A frase mantém uma relevância aguda na era da informação. Num mundo inundado de 'factos' transmitidos pelas redes sociais, notícias e tradições culturais online, o apelo de Gide à 'descoberta' e 'redescoberta' pessoal é crucial. Encoraja o pensamento crítico, a verificação de fontes e a construção de um entendimento baseado na experiência e na análise, em oposição à aceitação acrítica de narrativas herdadas. É um antídoto potente contra a desinformação, o dogmatismo e a polarização, promovendo uma atitude de aprendizagem ativa e questionamento saudável.

Fonte Original: A citação é frequentemente atribuída à sua obra, embora a origem exata possa ser de difícil localização em textos específicos. Reflete temas centrais presentes em muitas das suas obras, como 'Os Moedeiros Falsos' (Les Faux-Monnayeurs) e os seus 'Diários' (Journals), onde explora a autenticidade, a liberdade e o conflito entre o indivíduo e a sociedade.
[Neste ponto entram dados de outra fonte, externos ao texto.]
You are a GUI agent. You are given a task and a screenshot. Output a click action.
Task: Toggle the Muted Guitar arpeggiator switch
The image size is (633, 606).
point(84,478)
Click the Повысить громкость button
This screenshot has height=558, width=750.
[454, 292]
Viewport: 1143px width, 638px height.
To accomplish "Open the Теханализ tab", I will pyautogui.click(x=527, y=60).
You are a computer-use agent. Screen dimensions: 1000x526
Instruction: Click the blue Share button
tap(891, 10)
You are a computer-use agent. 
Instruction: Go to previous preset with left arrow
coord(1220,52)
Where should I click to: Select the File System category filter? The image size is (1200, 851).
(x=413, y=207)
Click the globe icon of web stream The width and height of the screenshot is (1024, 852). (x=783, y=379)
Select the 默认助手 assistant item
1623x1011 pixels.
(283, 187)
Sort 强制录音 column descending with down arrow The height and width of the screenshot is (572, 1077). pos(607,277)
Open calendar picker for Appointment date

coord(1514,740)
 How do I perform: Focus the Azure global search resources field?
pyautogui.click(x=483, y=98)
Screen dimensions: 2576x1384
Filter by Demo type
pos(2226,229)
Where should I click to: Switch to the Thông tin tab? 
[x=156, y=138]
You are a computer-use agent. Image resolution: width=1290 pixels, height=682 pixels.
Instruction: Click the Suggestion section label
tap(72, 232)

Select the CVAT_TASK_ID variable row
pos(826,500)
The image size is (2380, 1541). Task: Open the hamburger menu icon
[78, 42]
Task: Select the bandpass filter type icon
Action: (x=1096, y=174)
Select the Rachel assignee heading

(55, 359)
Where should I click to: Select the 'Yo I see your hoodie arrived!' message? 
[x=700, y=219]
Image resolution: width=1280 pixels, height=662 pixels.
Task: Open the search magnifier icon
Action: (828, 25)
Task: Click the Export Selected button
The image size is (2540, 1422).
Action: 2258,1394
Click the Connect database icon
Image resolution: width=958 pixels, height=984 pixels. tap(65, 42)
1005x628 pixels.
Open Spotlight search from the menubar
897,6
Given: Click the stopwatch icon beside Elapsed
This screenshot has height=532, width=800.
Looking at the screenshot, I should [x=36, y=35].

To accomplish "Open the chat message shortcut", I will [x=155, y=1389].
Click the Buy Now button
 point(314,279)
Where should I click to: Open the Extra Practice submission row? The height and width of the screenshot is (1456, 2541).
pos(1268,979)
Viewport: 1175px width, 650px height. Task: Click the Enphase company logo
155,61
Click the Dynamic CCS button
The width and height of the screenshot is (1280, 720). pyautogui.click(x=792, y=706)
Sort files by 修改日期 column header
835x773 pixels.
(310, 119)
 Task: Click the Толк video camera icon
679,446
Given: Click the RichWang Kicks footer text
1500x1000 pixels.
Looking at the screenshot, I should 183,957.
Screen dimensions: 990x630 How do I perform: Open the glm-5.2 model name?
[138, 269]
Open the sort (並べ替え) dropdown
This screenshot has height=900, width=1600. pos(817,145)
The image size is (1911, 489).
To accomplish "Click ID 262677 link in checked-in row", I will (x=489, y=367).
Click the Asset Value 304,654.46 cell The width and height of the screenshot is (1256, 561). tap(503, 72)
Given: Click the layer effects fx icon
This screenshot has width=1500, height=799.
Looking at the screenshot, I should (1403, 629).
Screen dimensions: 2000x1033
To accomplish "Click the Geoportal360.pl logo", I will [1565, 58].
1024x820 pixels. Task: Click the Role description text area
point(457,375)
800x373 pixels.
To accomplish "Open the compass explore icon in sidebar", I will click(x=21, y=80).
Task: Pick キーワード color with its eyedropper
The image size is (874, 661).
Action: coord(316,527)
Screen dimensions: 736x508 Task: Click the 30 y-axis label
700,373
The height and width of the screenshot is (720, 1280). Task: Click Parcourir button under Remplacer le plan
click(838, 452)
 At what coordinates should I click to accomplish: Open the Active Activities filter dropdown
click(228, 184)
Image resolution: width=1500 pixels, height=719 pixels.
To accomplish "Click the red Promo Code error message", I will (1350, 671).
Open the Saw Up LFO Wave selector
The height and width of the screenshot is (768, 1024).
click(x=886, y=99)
Citação Original: "Tout ce que nous découvrons par nous-mêmes ou que nous redécouvrons sont des vérités vivantes ; la tradition nous invite à n'accepter que les cadavres de la vérité."

Exemplos de Uso

  • Na educação moderna, métodos como a aprendizagem baseada em projetos visam criar 'verdades vivas', em contraste com a mera memorização de 'cadáveres' de datas e fórmulas.
  • Um cientista que testa uma teoria estabelecida e, através da sua experiência, a confirma ou refina, está a viver o princípio da 'verdade viva' de Gide.
  • Nas discussões políticas, apelar ao pensamento crítico e à análise de dados primários é um esforço para substituir 'cadáveres' de ideologias herdadas por entendimentos 'vivos' e contextualizados.

Variações e Sinônimos

  • "Questionar é viver, aceitar é morrer." (paráfrase moderna)
  • "A tradição é a ilusão da permanência." – Woodrow Wilson
  • "Não aceites o que ouves como moeda sonante, mas submete-o à prova." – provérbio adaptado
  • "A autoridade de quem ensina é muitas vezes um obstáculo para quem quer aprender." – Cícero

Curiosidades

André Gide foi uma figura controversa no seu tempo, não só pelas suas ideias, mas também pela sua vida pessoal (era abertamente bissexual). A sua obra 'Corydon', um ensaio a favor da homossexualidade, foi tão escandalosa que ele inicialmente a publicou anonimamente. Este contexto de desafio às normas sociais reforça o significado da sua citação sobre rejeitar 'cadáveres' da verdade imposta.

Perguntas Frequentes

O que André Gide quer dizer com 'cadáveres da verdade'?
Refere-se a ideias, dogmas ou normas que foram transmitidos pela tradição sem serem questionados ou revividos pela experiência pessoal. São 'cadáveres' porque perderam a sua vitalidade original e o seu significado contextual.
Esta citação é contra toda a tradição?
Não necessariamente. Gide critica a aceitação passiva e acrítica da tradição. A tradição pode ser um ponto de partida valioso, mas deve ser 'redescoberta' e reavivada pela experiência pessoal para se tornar uma 'verdade viva'.
Como posso aplicar esta ideia no meu dia a dia?
Praticando o pensamento crítico: questionando as fontes de informação, testando ideias através da sua própria experiência (por exemplo, num hobby ou no trabalho) e evitando aceitar opiniões apenas porque são populares ou tradicionais.
Esta frase está relacionada com o existencialismo?
Sim, partilha temas comuns com o existencialismo, como a ênfase na autenticidade, na liberdade individual e na construção do significado através da ação e da experiência pessoal, em oposição a valores herdados passivamente.